While writing yesterday’s post, I encouraged myself to try to get that ship to Jool. In one sense, it was successful. In another sense, it was worse that I imagined it could be.

When the launch window opened, MechJeb launched DiamondDog I on a trajectory toward Jool. It didn’t give me an encounter with the gas giant, but that’s nothing unusual. I kept trying various maneuver nodes, at various spots along the route, but nothing could get an encounter. It seemed that MechJeb had missed the planet completely.

Finally, just before I was going to give up and try again with another launch, I tried using MechJeb’s rendezvous options. It gave me an encounter with Jool! The thing was, the maneuver node was way back at the far side of Kerbin, and the new trajectory went beyond the orbit of Jool before arcing back to the encounter.

In other words, DiamondDog I was on an orbit away from Kerbin,and toward Jool’s orbit. It would have to continue its path all the way to where Jool should be, return back to Kerbin, fire a short maneuver, go back to Jool’s orbit a second time, pass Jool’s orbit, and encounter Jool on the return toward Kerbin.

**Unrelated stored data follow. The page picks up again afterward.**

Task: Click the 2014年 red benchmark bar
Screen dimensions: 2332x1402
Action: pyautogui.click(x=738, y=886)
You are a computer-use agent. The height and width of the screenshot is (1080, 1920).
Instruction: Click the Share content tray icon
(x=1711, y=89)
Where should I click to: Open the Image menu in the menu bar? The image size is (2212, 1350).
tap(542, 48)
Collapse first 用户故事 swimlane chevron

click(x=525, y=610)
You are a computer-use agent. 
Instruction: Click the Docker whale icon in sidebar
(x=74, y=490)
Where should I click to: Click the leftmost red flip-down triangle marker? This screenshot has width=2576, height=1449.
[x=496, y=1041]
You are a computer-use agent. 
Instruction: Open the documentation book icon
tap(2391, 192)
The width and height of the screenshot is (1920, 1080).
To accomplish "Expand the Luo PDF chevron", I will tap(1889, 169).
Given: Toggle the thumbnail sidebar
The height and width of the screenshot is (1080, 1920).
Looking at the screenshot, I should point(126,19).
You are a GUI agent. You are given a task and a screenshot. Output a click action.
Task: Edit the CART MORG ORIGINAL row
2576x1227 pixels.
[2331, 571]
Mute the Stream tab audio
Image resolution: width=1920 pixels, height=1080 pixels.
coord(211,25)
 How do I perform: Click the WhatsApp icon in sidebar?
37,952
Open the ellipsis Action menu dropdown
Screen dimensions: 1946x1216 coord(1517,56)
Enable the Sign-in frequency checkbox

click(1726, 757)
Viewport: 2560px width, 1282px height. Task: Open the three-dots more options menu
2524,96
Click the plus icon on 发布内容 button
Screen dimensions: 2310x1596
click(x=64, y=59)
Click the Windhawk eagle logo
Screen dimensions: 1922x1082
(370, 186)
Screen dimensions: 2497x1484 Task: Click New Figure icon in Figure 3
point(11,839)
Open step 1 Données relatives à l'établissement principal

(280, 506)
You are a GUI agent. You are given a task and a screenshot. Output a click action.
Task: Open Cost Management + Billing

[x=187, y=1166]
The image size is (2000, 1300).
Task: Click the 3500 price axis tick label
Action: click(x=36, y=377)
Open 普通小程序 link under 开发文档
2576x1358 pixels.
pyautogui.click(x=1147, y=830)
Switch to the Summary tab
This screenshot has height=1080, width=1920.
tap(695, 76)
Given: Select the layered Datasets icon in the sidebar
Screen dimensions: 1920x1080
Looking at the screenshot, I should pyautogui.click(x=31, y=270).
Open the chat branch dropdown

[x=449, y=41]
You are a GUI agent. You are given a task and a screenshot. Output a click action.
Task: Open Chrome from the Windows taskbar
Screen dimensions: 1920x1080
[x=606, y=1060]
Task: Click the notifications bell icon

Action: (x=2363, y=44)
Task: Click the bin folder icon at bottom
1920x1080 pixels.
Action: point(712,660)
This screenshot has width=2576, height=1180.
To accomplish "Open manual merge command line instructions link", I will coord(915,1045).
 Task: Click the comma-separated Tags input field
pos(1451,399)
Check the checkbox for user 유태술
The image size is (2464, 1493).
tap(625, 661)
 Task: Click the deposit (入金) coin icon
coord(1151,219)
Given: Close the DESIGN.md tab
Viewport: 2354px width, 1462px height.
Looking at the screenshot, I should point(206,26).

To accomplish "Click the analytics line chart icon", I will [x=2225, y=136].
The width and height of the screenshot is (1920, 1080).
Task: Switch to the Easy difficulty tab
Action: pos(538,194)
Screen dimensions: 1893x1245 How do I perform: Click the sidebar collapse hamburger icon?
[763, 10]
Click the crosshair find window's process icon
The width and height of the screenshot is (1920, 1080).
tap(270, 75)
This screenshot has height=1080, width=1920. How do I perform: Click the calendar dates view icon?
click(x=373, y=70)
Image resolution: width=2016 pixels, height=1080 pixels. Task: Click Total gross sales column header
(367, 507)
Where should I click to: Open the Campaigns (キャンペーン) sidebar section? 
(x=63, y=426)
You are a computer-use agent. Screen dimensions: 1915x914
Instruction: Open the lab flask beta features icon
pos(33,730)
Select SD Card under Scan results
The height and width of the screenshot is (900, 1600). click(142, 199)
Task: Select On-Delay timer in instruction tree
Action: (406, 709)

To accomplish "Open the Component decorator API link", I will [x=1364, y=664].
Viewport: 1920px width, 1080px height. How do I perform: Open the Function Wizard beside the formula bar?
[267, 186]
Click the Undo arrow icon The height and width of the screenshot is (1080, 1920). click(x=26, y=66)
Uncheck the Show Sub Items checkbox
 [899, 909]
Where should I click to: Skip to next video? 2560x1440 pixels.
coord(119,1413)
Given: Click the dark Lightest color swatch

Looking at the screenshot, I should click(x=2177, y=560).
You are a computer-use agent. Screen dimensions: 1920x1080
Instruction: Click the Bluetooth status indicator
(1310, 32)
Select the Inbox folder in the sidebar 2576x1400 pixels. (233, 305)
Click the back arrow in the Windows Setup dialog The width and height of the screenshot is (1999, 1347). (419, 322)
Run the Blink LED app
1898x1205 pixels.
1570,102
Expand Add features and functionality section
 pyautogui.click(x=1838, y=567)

I decided, what the heck, I’d try it.

It took a very long time, even at the game’s maximum time acceleration. It terms of in-game time, the encounter with Jool came 18 years after DiamondDog I had left the launch pad. But for the first time ever, I had an encounter with Jool.

I became aware of how enormous Jool is, and what an enormous sphere of influence it has. When the ship reached a point where the it had to start a circulation burn, it was out beyond the obit of the farthest moon. Giant Jool was a speck out in space. That circulation burn lasted 32 minutes – in real time. DiamondDog I, at that point, was powered by a single atomic motor (very efficient, but  with low thrust) and a whole lot of fuel.

I got an orbit around Jool, and kept reducing it, kilometer by kilometer, with maneuver burns of 5 to 15 minutes each. I was on the computer for hours last night.

Here’s something Kerbal Space Program taught me about orbital mechanics: maneuvers done on one side of an orbit change the opposite side of an orbit. So to reduce a circular orbit to a smaller, circular orbit requires two maneuver burns – one on each side.

Last night, I established an orbit just beyond Laythe – the innermost moon. I realized that I was spending a lot of time just trying to fix a bad space flight. I saved the game and shut it down. I was getting tired and discouraged.

I’m going to take some time to think about what to do next. I may run out of fuel before I’m able to get close enough to Jool to launch the orbiter. It would be a shame to have spent all this time just to abandon the mission, but maybe that’s best. Do it right instead of continuing to fix it. Or, maybe I should forge on ahead, get as far as can, and pick up some knowledge along the way.

Another possibility, which I just now thought of: I could try to establish an orbit around Laythe, ditch the Jool orbiter for now, and go ahead with a Laythe landing.

I’ll play some The Sims 4 and think about it.